▸ Fragment
──────────────────────────────

De dag erna zijn we naar het mooiste eilandenmeer van waarschijnlijk gans Afrika getrokken; Lake Bunyonyi. Voor we echt op het meer naar een van de eilanden werden gebracht, hebben we eerst nog een mooie wandeling gedaan. Onderweg zijn we vastgeklampt door bijna vijftig kinderen en zijn we met twintig van hen mee naar huis gaan wandelen. Daar werden we getrakteerd op een megakoddig dansje van de kinderen. Na een picknick op een van de flanken en een dorstlessing in het restaurant zijn we de uitgeholde kano ingesprongen – eerst met de bibbers, dan met de fonkeloogjes voor onze schone Ugandese gondelier. Ik heb af en toe zitten peddelen, Klaas zitten opjutten om foto’s te nemen van Jackson, Klaas zelf heeft zitten giechelen en ge*len, en Elke heeft er alle persoonlijke gegevens uit proberen te halen door met hem te ‘babbelen’. Aangekomen op het eiland hebben we Klaas de tent laten opzetten met een 80% slaagpercentage als gevolg, zijn we de zaalige douches gaan uitchecken, en hebben we enorm lekker gegeten. ’s Avonds hebben we de UNO-veldslag voortgezet en heeft Elke die met glans verloren, joepie, mannen aan de macht!

──────────────────────────────

▸ Gegevensblok
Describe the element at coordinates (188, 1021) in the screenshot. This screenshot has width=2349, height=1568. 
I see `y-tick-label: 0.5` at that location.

──────────────────────────────

▸ Wat er nodig is
Breid het reisverslag over Lake Bunyonyi uit met een vervolg dat begint na de laatste zin.

▸ Opgeloste opgave
De dag nadien ben ik met Klaas het kleine Itambira-eiland gaan verkennen, zijn we alledrie het meer ingedoken en hebben we een legendarische poging ondernomen om met zijn drietjes op mizungukracht een kano vooruit te krijgen. Ik moet zeggen, het was lachen en gieren, maar vooruitgaan in de juiste richting zat er niet echt in. We hebben een (knappe) Frans en Amerikaans koppeltje deftig amusement bezorgd in hun saai leventje en zelf leven we ondertussen ook al een paar jaar langer van al het lachen. Ons verblijf op het eiland is niet plots voorbijgegaan, al zeg ik het zelf.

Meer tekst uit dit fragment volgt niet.